In D.C. schools, a student who flunks a class with 120 to 135 seat-time hours can make it up with an 82- to 92-hour hour credit-recovery “class.” Students who need more teacher attention get less.
Rules ban homework. All assignments are completed during class time.
During the past two school years, students enrolled in different subjects were assigned to one teacher and grouped in a single classroom. In some cases, non-instructional staff members, such as counselors, were assigned to “teach” CR classes. The clear expectation of school officials responsible for these assignments was that students would spend most of their time completing work sheets with little active teacher instruction.
Many students were simultaneously enrolled in two courses, even though one is the pre-requisite for the other, as in math, Spanish, and French.

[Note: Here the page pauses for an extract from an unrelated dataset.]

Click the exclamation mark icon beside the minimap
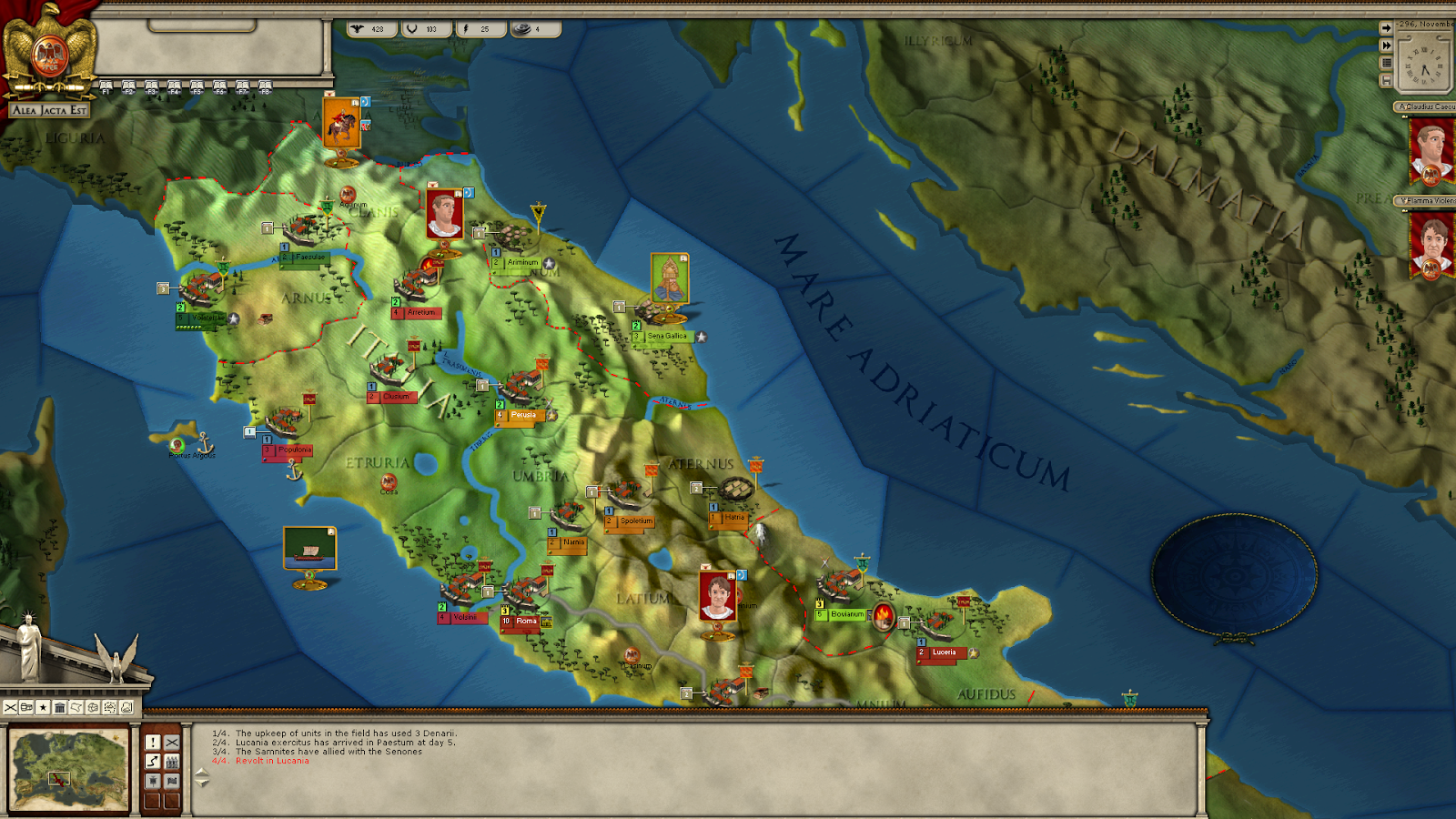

Some students, mainly ELL/ESOL, were enrolled in as many as three English courses at the same time. CR teachers reported a range of direct and indirect pressure by administrators to pass students enrolled in these courses despite failing grades, extensive absences, and late enrollment.
Credit recovery undercuts the work ethic, while giving students an inflated sense of achievement, Martel writes.
The program is expanding rapidly across the nation. Students get diplomas; administrators get higher graduation rates. Community colleges get more remedial students.